(Stored records)
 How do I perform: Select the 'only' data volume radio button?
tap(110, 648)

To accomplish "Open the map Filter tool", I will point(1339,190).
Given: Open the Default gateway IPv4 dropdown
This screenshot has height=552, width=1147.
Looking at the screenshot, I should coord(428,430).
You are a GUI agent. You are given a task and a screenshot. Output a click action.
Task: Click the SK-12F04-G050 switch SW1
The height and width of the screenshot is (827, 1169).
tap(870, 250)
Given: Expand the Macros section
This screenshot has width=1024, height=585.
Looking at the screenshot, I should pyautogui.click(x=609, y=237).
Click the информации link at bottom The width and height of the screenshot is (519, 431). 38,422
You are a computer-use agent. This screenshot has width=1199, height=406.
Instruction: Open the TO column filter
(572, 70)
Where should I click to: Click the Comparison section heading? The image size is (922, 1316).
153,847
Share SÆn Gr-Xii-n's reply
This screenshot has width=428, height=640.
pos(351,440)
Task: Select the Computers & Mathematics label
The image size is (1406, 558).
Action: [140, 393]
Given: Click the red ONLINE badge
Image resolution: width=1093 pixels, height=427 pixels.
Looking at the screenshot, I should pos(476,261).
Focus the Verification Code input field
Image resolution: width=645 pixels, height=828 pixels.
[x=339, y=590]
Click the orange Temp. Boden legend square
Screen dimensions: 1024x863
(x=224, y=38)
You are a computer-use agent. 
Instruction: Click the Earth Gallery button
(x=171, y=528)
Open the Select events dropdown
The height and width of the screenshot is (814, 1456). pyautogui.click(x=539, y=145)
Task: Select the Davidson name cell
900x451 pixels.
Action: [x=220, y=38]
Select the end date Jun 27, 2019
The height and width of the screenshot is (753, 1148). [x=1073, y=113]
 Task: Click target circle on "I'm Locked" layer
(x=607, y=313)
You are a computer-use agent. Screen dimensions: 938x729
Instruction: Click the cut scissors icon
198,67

▸ **How to complete this task**:
Write down exactly the line with "Select the end date Jun 27, 2019", then each line after it through the end of the data.

▸ **Answer to the problem**:
Select the end date Jun 27, 2019
The height and width of the screenshot is (753, 1148). [x=1073, y=113]
 Task: Click target circle on "I'm Locked" layer
(x=607, y=313)
You are a computer-use agent. Screen dimensions: 938x729
Instruction: Click the cut scissors icon
198,67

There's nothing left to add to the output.